The study also identifies that in Bangladesh, an extensive set-up of the national disease surveillance system and a national laboratory are established with the support of GPEI identifying the importance of moving forward for attaining different global and national goals of disease elimination and control, particularly VPDs. nearly. Multiple disease surveillance interventions are integrated with AFP surveillance, which has become a standard practice in many countries for measles and rubella surveillance [Citation8,Citation10]. According to a survey conducted in 2000, 26 of the 32 countries used AFP surveillance resources for other infectious diseases like measles, neonatal tetanus, cholera, meningitis, and yellow fever [Citation48]. Similarly, by 2003, 131 of 198 countries globally were using the AFP surveillance system for surveillance of other VPDs [Citation8].

Conclusions

This manuscript provides a systematic exploration of the AFP surveillance system in Bangladesh since its inception.

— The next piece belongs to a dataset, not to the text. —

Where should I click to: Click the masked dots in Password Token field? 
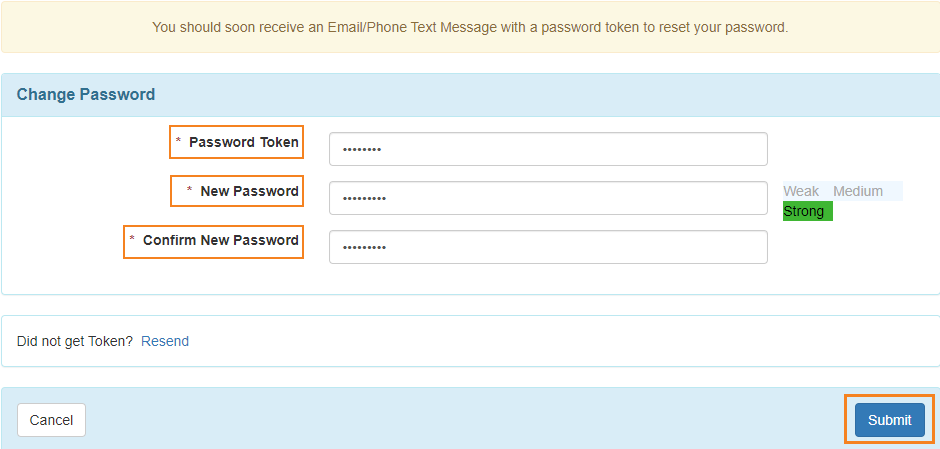(362, 149)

The study identifies key facilitators including collaboration between government entities, national and international organizations, and community volunteers. This also identifies challenges including population density, reaching remote areas, geopolitical considerations, and the ongoing transition of AFP surveillance to the government. The manuscript also emphasizes that as the world is so close to eradicating polio, the assets, knowledge, facilitators, barriers, and additional functions of the AFP surveillance platform\, could be used and transferred to other health programmes in other countries as well. Therefore, it is high time for the AFP surveillance team to provide guidance and support to the Government to create a surveillance plan for emerging infectious diseases, train and sensitize health workers, and support the laboratories. The government should recognize the value of polio transition plan and secure the ownership over the programme and funding and strengthen their technical capacity for sustaining the polio free status and smooth transitioning of polio assets to other health priorities.

Authors’ contributions

HBA, YM, OA and MS conceived the paper, contributed to the data analysis, and reviewed the final draft for intellectual content. HBA wrote the initial drafts of the manuscript. HBA and SN contributed to the data analysis. AK reviewed multiple drafts of the manuscript for intellectual content. YM, SN, BZI, AK, OA and MS reviewed the final draft of the manuscript for intellectual content. All co-authors provided editing support in finalizing the manuscript.

Ethics and consent

Ethical approval to conduct the study was obtained from the institutional review board of the BRAC James P Grant School of Public Health, BRAC University, Bangladesh (IRB References No: 2018–016-IR). For online version of the survey, an option was given at the beginning of the survey in Qualtrics © asking consent to participate in the study. For both paper-based version of the survey and KII, informed written consents were taken from all participants.

Acknowledgments

We gratefully acknowledge all the members of STRIPE academic consortium, especially BRAC James P Grant School of Public Health, BRAC University and Johns Hopkins Bloomberg School of Public Health, for their unconditional support for this research activity. We also thank all the participants who participated keenly in this study for providing their valuable time by participating in the interviews, specially Dr Tanbirul Islam, National Professional Officer, WHO Country Office, Bangladesh. Finally, we give our special thanks to all the data collectors for their hard work in collecting data and contributions to the study.

Data availability statement

Data and publications from this project will be Open Access and available via an online repository.

Disclosure statement

No potential conflict of interest was reported by the author(s).

Additional information

Funding

This research was a part of the “The Synthesis and Translation of Research and Innovations in Polio Eradication (STRIPE)” project. We thank Bill and Melinda Gates Foundation for the financial support for this research activity.